For special tissues, such as keratinized epithelial stratified squamous was obtained from human skin and urinary epithelial tissue of cat, which were donated by Laboratorio de Patología, Universidad Nacional de Colombia.
Digital Image Acquisition. The acquisition of 20,000 digital images (or photomicrographs) was performed in a photomicroscope (Zeiss) using a video camera (Sony).The images were stored in color format JPG at 640x480 resolution.
All images were labeled, using the annotation tool to be described in Section 3.4, with a general text that describes the tissue or/and organ which represent them. On the other hand, we made a marking of regions in the images delineating a polygon of presence in the images of different tissues: epithelial, connective, muscular and nervous (Fawcett and Bloom 1997). Also some of these images have descriptions of the different tissues that characterize the organs of different systems (digestive, respiratory and nervous).
SYSTEM ARCHITECTURE AND FUNCTIONALITY
The architecture of the system is based on a service-oriented paradigm, where each component exposes its functionality as a web service.
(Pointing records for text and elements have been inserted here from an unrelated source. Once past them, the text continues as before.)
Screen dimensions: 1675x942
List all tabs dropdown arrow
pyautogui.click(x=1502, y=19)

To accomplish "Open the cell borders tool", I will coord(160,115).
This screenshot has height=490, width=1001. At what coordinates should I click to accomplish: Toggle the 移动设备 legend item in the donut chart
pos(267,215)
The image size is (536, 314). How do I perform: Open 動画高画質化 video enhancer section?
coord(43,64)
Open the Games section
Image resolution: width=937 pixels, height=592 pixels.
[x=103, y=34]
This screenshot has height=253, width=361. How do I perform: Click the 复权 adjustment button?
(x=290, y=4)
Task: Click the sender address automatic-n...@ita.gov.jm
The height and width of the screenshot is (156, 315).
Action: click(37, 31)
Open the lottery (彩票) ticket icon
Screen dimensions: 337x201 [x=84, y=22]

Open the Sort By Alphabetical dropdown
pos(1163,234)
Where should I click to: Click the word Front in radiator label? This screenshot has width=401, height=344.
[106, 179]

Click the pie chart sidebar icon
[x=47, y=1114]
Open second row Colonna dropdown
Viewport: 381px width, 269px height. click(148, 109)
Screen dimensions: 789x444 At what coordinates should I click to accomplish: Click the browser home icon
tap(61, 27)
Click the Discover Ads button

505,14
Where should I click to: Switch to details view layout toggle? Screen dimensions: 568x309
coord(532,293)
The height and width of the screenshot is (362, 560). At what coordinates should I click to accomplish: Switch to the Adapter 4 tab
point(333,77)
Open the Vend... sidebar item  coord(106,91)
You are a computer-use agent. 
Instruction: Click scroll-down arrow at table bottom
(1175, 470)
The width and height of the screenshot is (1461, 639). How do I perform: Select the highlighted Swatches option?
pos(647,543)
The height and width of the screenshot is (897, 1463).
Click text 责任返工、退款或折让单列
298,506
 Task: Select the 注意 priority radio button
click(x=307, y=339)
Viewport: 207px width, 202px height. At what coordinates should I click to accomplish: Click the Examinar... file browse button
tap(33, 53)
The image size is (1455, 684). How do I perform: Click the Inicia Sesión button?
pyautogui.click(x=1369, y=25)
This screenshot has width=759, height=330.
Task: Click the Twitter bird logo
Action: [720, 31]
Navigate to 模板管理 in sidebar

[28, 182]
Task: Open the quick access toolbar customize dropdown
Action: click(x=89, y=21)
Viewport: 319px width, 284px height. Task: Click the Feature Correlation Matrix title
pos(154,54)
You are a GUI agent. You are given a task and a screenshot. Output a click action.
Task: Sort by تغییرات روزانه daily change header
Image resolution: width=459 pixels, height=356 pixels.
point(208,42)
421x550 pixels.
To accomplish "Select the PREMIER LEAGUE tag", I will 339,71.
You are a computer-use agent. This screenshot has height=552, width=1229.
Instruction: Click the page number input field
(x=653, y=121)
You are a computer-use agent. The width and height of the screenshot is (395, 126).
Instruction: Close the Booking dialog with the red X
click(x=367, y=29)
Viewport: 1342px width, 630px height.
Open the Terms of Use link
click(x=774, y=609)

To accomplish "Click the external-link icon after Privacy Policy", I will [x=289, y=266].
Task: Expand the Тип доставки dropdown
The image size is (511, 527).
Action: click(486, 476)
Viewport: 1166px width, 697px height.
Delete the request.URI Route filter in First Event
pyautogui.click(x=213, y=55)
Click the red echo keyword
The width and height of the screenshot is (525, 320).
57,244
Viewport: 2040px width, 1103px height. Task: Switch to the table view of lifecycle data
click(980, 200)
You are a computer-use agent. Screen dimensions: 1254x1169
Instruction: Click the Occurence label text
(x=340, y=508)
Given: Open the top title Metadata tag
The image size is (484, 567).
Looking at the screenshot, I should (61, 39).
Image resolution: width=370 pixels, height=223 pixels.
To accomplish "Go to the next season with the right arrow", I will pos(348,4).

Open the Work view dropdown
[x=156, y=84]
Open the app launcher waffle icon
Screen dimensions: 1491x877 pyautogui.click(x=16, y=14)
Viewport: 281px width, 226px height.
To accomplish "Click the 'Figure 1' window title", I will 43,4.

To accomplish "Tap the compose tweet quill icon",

Figure 1 shows an overview of the architecture. The storage component manages image collection operations including image upload, image download, image meta-data, collection information, user and control access. The annotation component offers a web interface to the expert for annotation purposes. The indexing component manages the index structure, which brings typical information retrieval functionalities like stop-words removal, stemming, similarity measures, recommendations, among others. The image retrieval component manages the content-based image retrieval tasks (visual and textual). The user interface component exposes the system functionality to the user using a web interface. Finally, the visualization component offers a 2D visualization that allows the user to interactively explore the image collection.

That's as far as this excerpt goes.